INSTRUCTION ▸ In the material below, swap "Slug" for "Title" in the stretch from the line containing "You are a GUI" through the line containing "pos(228,160)", and give only those lines with nothing else changed. Omit the pictures from your answer.

RECORDS FOR PROCESSING ▸
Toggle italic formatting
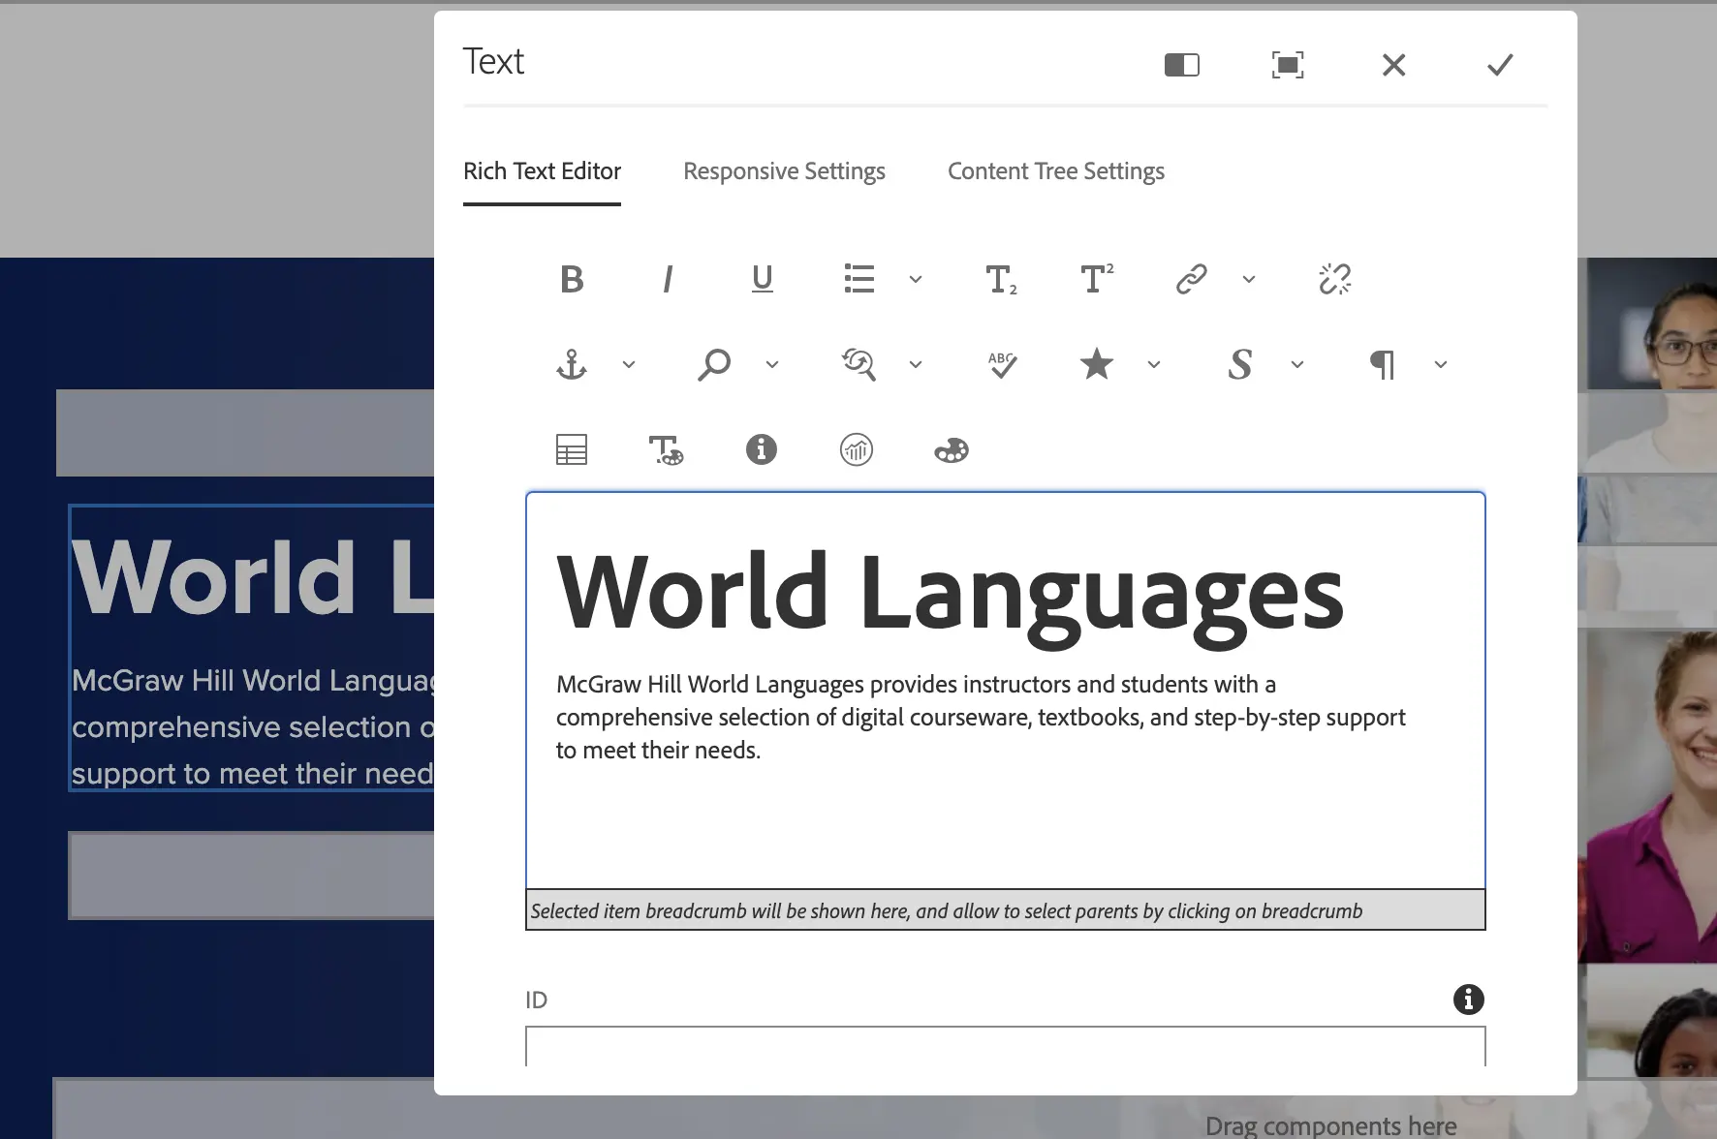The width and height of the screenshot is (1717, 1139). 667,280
==
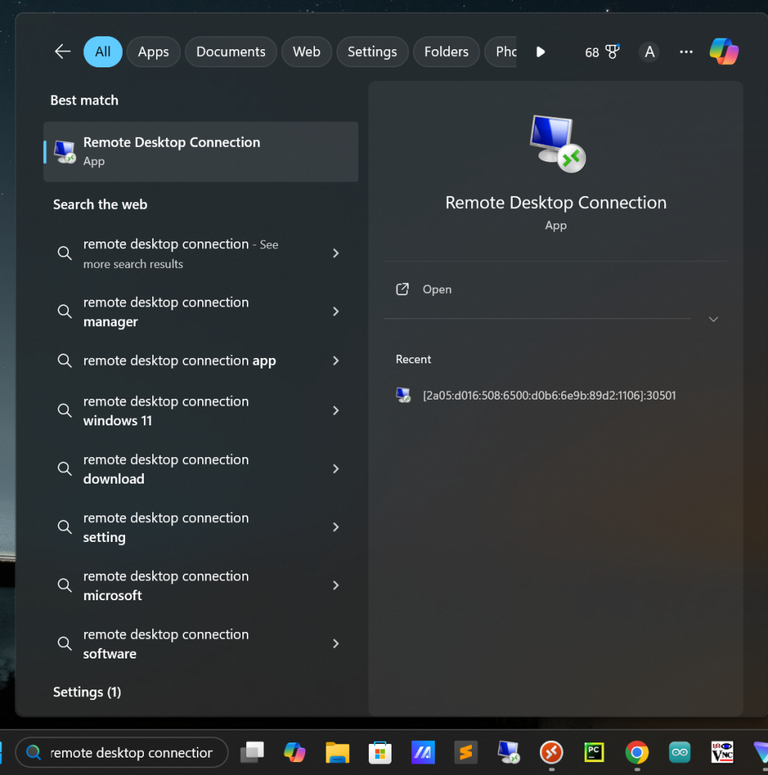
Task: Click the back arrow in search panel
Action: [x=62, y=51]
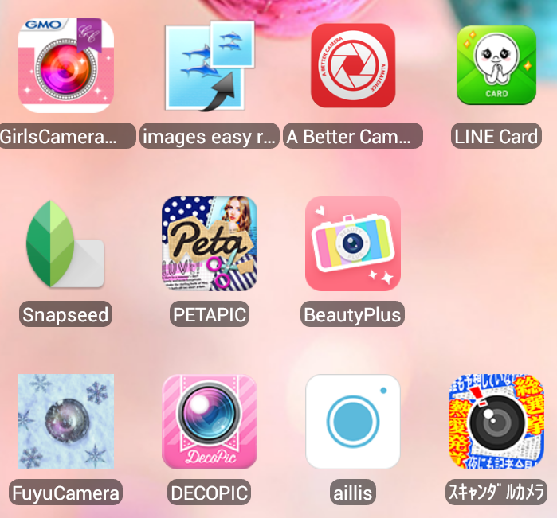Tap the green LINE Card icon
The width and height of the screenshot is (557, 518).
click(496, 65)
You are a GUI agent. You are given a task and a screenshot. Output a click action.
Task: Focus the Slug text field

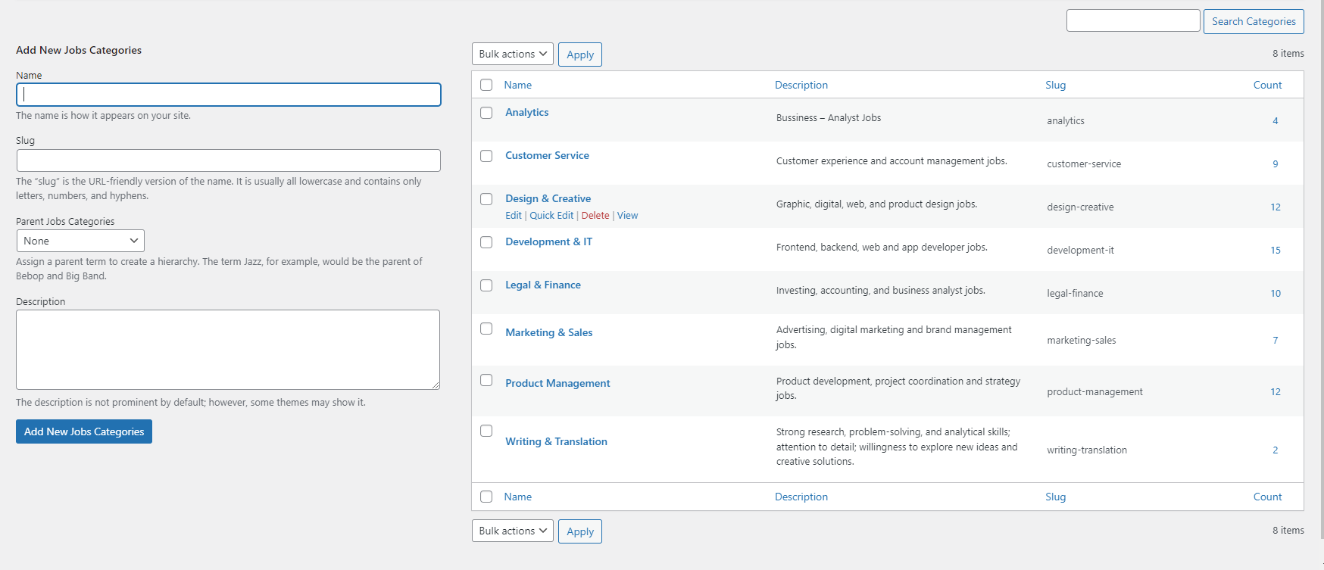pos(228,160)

FINISHED TASK ▸
You are a GUI agent. You are given a task and a screenshot. Output a click action.
Task: Focus the Title text field

pos(228,160)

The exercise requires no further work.